= Villa Bordoni =

Villa Bordoni is an Italian villa outside of Greve in Chianti in Tuscany, close to Montefioralle. It has been restored into a country house hotel by David and Catherine Gardner. It is 45 minutes from Florence.

==The history of Villa Bordoni==
Villa Bordoni is a ‘Patrician Villa’ – the former country residence of the Bordonis, a family of wealthy merchants from the city of Florence. To understand the history of the Villa, one has to understand the history of the Greve Valley and beyond to the cluster of city-states that are known today as Italy.

Florence and Siena were separate countries in the Middle Ages – great rivals, frequently at war with one another. The valley of the river Greve, which gives its name to the nearest town, was of great strategic importance, and all too frequently the battleground of the Florentine and Sienese armies; hence the concentration of castles and fortified villages present in the area.
The origins of Villa Bordoni date back to the 11th century, when all that stood there were a stone tower or a keep, with thick walls and arrow slits, attached to a solid dungeon for prisoners of war. Over the centuries a network of fragile alliances brought relative peace to the region, and permitted the structure to evolve into a farmhouse, albeit a fortified one.

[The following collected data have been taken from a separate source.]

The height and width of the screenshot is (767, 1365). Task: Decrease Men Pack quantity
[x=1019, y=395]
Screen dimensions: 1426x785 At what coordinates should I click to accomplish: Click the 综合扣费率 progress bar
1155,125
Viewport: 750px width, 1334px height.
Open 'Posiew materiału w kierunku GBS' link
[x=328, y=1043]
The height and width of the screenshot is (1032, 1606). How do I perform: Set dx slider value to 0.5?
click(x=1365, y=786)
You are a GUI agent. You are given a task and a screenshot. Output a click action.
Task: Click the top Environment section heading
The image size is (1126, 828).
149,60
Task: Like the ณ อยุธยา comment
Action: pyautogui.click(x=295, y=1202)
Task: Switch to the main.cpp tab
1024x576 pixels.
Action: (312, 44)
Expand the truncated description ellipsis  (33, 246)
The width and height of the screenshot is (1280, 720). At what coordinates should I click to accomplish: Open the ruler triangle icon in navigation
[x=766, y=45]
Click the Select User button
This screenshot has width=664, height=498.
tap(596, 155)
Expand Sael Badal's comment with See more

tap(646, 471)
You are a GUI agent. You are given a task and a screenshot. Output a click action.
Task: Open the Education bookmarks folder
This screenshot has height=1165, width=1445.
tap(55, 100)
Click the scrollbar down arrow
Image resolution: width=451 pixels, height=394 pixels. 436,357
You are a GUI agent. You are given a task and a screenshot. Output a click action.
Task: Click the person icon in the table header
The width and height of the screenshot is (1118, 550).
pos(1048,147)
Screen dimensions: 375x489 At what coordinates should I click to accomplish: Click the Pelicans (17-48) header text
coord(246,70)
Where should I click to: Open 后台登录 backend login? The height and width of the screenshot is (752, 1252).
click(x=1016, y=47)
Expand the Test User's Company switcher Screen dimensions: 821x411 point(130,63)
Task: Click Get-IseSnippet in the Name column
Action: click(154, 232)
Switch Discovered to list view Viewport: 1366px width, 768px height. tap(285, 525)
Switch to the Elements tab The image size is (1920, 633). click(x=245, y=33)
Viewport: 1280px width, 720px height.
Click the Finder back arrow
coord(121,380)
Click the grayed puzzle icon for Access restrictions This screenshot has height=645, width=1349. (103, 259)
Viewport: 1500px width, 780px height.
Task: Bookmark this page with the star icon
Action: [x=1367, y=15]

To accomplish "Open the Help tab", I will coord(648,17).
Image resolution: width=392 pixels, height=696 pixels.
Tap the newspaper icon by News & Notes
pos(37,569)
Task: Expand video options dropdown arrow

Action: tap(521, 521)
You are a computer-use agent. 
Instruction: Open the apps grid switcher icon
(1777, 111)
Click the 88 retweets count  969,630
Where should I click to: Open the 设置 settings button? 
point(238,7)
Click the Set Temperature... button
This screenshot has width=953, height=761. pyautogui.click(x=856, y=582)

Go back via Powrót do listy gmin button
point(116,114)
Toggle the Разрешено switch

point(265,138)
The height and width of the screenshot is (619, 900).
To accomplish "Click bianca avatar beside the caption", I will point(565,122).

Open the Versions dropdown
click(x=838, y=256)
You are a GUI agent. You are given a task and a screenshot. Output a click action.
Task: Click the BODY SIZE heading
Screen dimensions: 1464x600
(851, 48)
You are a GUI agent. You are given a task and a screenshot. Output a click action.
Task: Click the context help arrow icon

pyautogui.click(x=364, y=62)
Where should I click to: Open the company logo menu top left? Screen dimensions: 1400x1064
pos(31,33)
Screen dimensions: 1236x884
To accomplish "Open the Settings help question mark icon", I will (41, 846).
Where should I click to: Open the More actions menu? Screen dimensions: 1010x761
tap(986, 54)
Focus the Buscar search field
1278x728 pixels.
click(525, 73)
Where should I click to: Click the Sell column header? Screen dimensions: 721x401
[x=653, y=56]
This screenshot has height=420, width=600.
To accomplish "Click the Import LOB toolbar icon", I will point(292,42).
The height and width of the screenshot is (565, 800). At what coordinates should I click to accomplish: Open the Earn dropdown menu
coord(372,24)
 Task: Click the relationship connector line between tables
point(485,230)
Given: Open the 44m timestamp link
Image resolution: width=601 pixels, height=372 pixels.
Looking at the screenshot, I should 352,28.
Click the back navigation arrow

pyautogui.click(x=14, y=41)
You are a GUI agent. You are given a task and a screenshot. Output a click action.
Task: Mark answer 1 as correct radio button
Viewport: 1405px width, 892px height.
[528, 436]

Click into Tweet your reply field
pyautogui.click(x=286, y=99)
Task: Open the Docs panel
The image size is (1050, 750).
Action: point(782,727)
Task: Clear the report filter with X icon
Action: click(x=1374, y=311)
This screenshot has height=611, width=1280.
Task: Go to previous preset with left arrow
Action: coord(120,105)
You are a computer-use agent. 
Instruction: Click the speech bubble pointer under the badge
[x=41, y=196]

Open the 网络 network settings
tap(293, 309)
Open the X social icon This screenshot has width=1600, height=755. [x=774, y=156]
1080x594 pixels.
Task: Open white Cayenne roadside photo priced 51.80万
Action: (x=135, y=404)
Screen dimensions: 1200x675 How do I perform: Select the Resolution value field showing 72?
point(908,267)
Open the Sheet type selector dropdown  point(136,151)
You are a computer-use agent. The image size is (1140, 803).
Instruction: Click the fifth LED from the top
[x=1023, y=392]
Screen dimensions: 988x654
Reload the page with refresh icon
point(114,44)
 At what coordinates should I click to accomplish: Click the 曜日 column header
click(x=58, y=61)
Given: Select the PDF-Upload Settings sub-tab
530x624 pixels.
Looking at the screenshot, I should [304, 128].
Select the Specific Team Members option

During the 17th century, this ‘casa colonica’ was purchased by a wealthy family from Florence, as a form of summer country residence and hunting lodge, and was slowly transformed into a Villa, with its stuccoed façade and Italian garden. During the 18th century, Giuseppe Bordoni made this Villa his permanent home and invested heavily in the vineyards, producing a renowned Chianti Classico since 1782, taking the name of ‘Mezzuola’ – the hamlet which surrounded his residence. At that time, the entire hamlet and several dozen hectares of excellent farmland belonged to the Bordonis.

During the Industrial Revolution, and the ensuing process of urbanisation, the region of Chianti became uninhabited, blighted with poverty, and the sons of many farmers fled the countryside to search for a better life in the cities of Italy and abroad.
After the Second World War, the heir to the dwindling family fortune tried her best to defend the family property, but over the years found herself having to sell off parcels of land and entire farmhouses in order to preserve the Villa and the core of the farm. Being married to an artist of dubious talents did not help, as he helped the fortune to dwindle by paying for exhibitions of his work all over Europe.

During the 1980s and 90s the then widowed, heirless, ageing Mrs. Bordoni became gradually more eccentric. A tiny lady, less than 5 feet tall, she dressed in thick tweeds and hunting capes even in midsummer; one could say a Dickensian character. That was not to say that she is not lucid even in her dotage, often managing to ’put one over’ on the local farming folk in her wine and olive oil trading. However, latterly, her eccentricity became too much, as she started to live almost as a tramp in just one room of the villa, with no running water, surrounded by bundles of old newspapers that she refused to throw away, and also by a large collection of stuffed animals (including an alligator) – hunting trophies of her great-grandfather...
With only her many cats and at least 20 tortoises for company, but with little human contact, in 1997, with great difficulty and reluctance, she made the painful decision to leave the spartan conditions of Mezzuola behind her, and retire to an old folk's home in her native Florence...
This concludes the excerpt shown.